El mercado de predicciones Kalshi explotó en los últimos años, alcanzando una valoración de USD 22.000 millones. Para el CEO de 30 años de la compañía, Tarek Mansour, llegar hasta allí no significó seguir la sabiduría de los profesores de escuelas de negocios o gurús del management; consistió en ignorar por completo los consejos.
“El peor consejo que la mayoría de la gente recibe es que debes salir y buscar un montón de consejos. Realmente no existe una receta para nada de esto”, dijo Mansour al The New York Times en una entrevista reciente.
Además remarcó: “La gente depende demasiado de los consejos, y a la gente le encanta dar consejos porque los hace sentir inteligentes y poderosos. La mayoría de las veces son basura”.
El escepticismo de Mansour hacia la sabiduría convencional de los fundadores se respalda en su propio historial: él y la cofundadora Luana Lopes Lara convirtieron Kalshi en una plataforma con cuatro millones de usuarios activos y se convirtieron en multimillonarios hechos a sí mismos, con patrimonios estimados de unos USD 2.600 millones cada uno.
En cuanto a su propio enfoque empresarial, Mansour asegura que aprendió principalmente haciendo, incluso al elegir ignorar libros o podcasts de gestión.
“Tengo mucho de ‘me lo inventaré sobre la marcha’”, afirmó en un podcast de Sequoia Capital el mes pasado.
“Ambos, probablemente somos bastante analfabetos emprendedores”, explicó el ejecutivo, refiriéndose a él mismo y a su cofundadora, Lopes Lara. Sobre esto, enfatizó: “No leímos todos los libros, no vimos todos los podcasts”.
Los cofundadores de Kalshi pasaron de compañeros en el MIT a disruptores multimillonarios de las finanzas
Mansour y Lopes Lara se conocieron como compañeros de clase en el MIT, y con empresas como Goldman Sachs, Palantir, Citadel y Bridgewater Associates en sus currículums colectivos, probablemente iban camino a carreras lucrativas en tecnología y finanzas.
En cambio, menos de un año después de graduarse, decidieron fundar Kalshi en 2018, imaginando inicialmente la compañía como un mercado financiero donde los usuarios pudieran comprar y vender contratos vinculados a los resultados de eventos reales.
Sin embargo, los primeros años fueron todo menos fáciles. Kalshi enfrentó obstáculos regulatorios al buscar la aprobación para su novedoso modelo de negocio, y Mansour admitió que hubo innumerables ocasiones en las que quiso rendirse.
“Todos los días te despiertas y piensas: ‘¿Qué estoy haciendo?’”, recordó.
Para 2020, Kalshi obtuvo la aprobación como mercado financiero por parte de la Commodity Futures Trading Commission, y consiguió la autorización para ofrecer contratos vinculados a los resultados electorales de EE. UU. en 2024.
Su crecimiento desde entonces fue exponencial.
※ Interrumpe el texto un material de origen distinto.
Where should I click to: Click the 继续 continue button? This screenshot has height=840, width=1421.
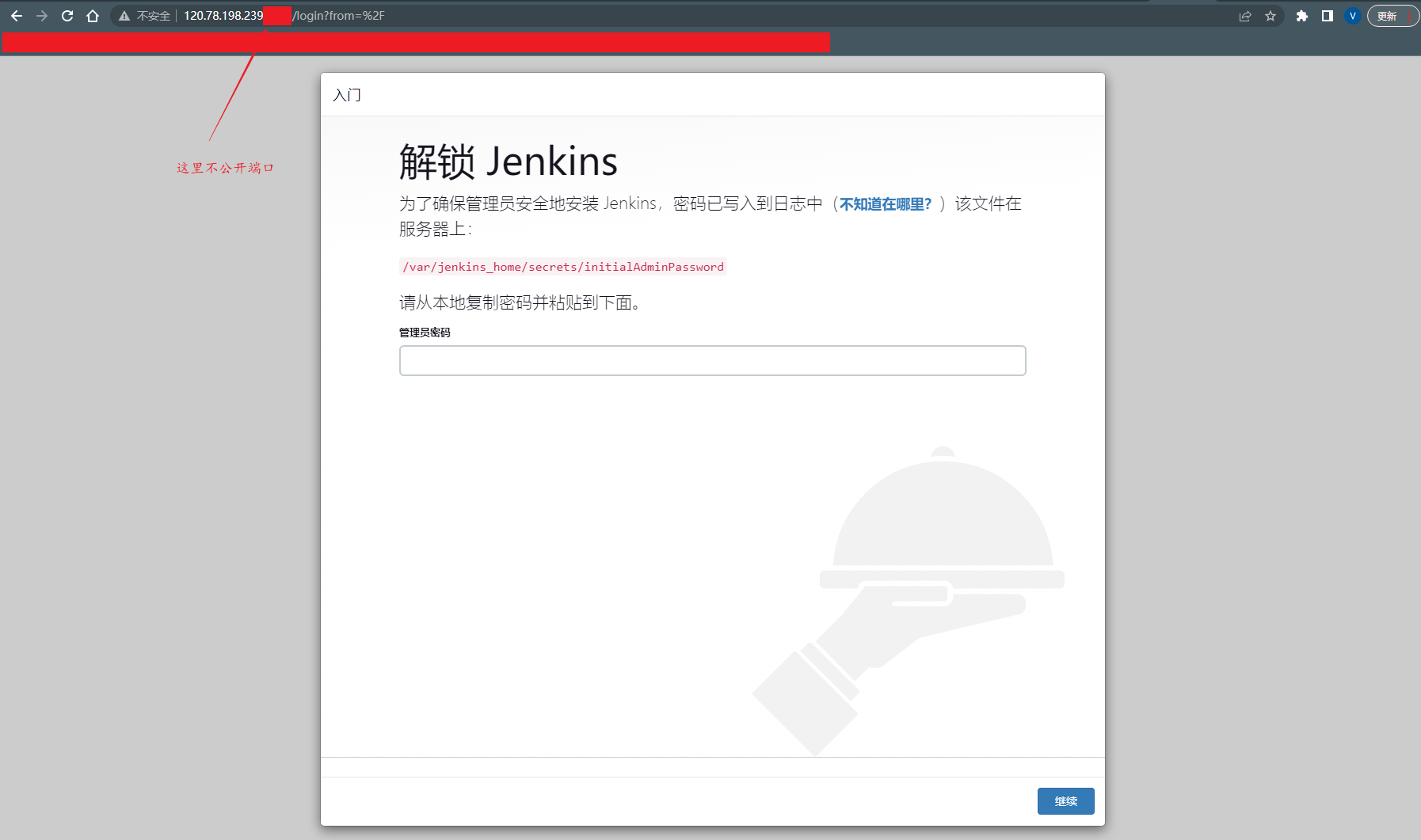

Kalshi fue valorada en USD 2.000 millones en junio de 2025 antes de dispararse a 22.000 millones en mayo de 2026. A principios de este verano, Financial Times informó que la compañía consideraba una nueva ronda de financiación que podría valorarla en 40.000 millones.
Y si tuviera que dar un consejo a otros fundadores aspirantes, el mensaje de Mansour es simple: asumir riesgos.
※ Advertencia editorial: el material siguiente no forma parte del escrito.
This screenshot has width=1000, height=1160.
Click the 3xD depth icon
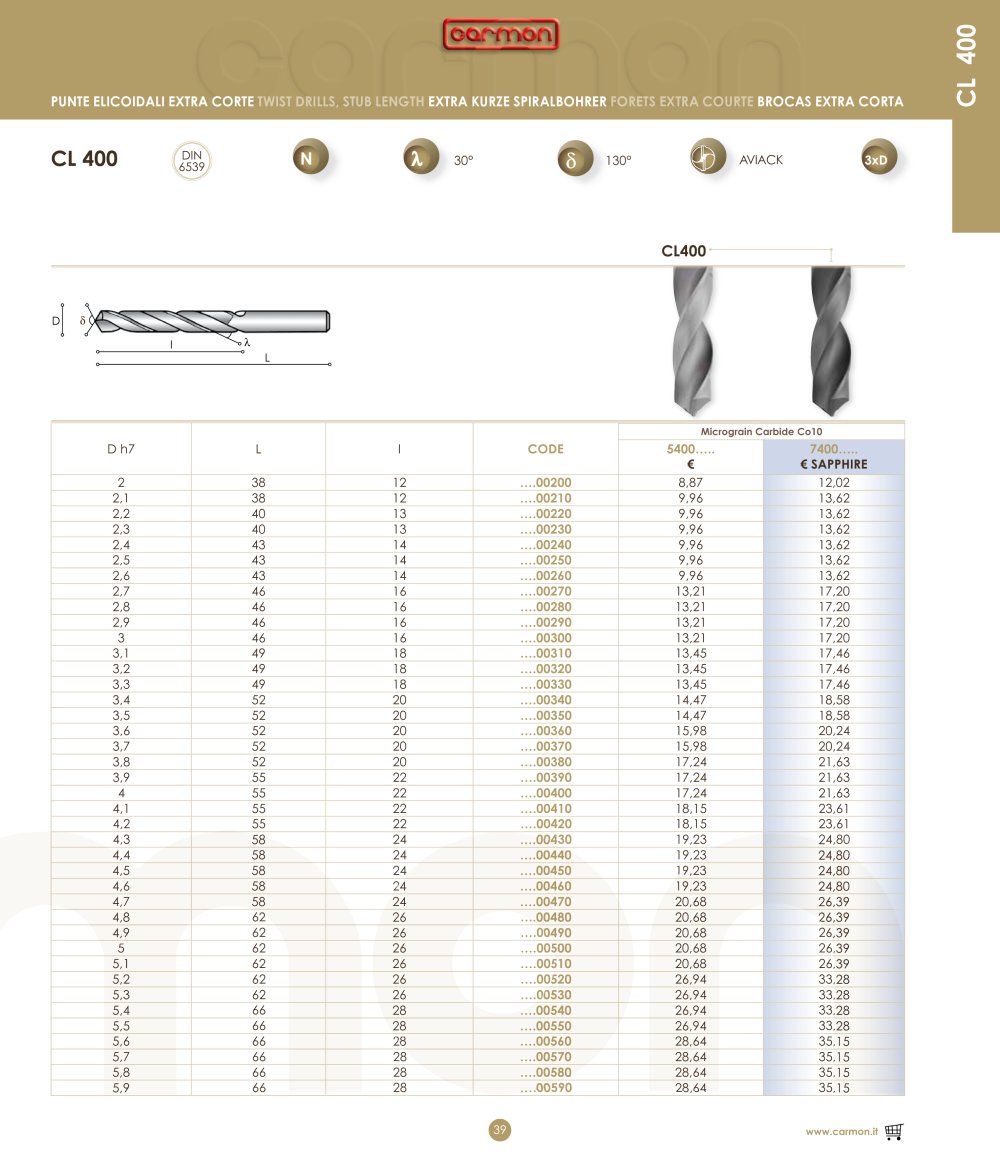(x=879, y=157)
“Intenta tanto como puedas asumir tanto riesgo como puedas”, señaló, Pero agregó una advertencia a su propio desprecio por los consejos: “No tomes mi consejo como una verdad absoluta”.
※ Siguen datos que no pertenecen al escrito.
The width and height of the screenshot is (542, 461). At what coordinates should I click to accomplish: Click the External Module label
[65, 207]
Para Kalshi, asumir riesgos tiene un precio potencial de USD 36.000 millones en Nueva York
Pese al escepticismo de Mansour sobre la sabiduría convencional—y ser un disruptor en la industria—su disposición a asumir riesgos puso a Kalshi en la mira por acusaciones de uso de información privilegiada y críticas de que sus contratos equivalen a apuestas.
Nueva York presentó una demanda contra Kalshi la semana pasada, alegando que la compañía opera una plataforma de apuestas sin licencia. El estado pide al tribunal imponer sanciones civiles de USD 100.000 por cada oferta de apuestas deportivas no autorizada, lo que, según la demanda, podría ascender a unos USD 36.000 millones.
Apareciendo en CNBC el día después de presentada la demanda, Mansour defendió a Kalshi y sostuvo que la compañía opera bajo normas federales.
“Creo que lo más interesante que está ocurriendo aquí es que tienes una industria, la de los mercados de predicción, que es disruptiva, crece rápido, los consumidores la adoptan y está amenazando a una industria tradicional que no está contenta con eso”, sentenció.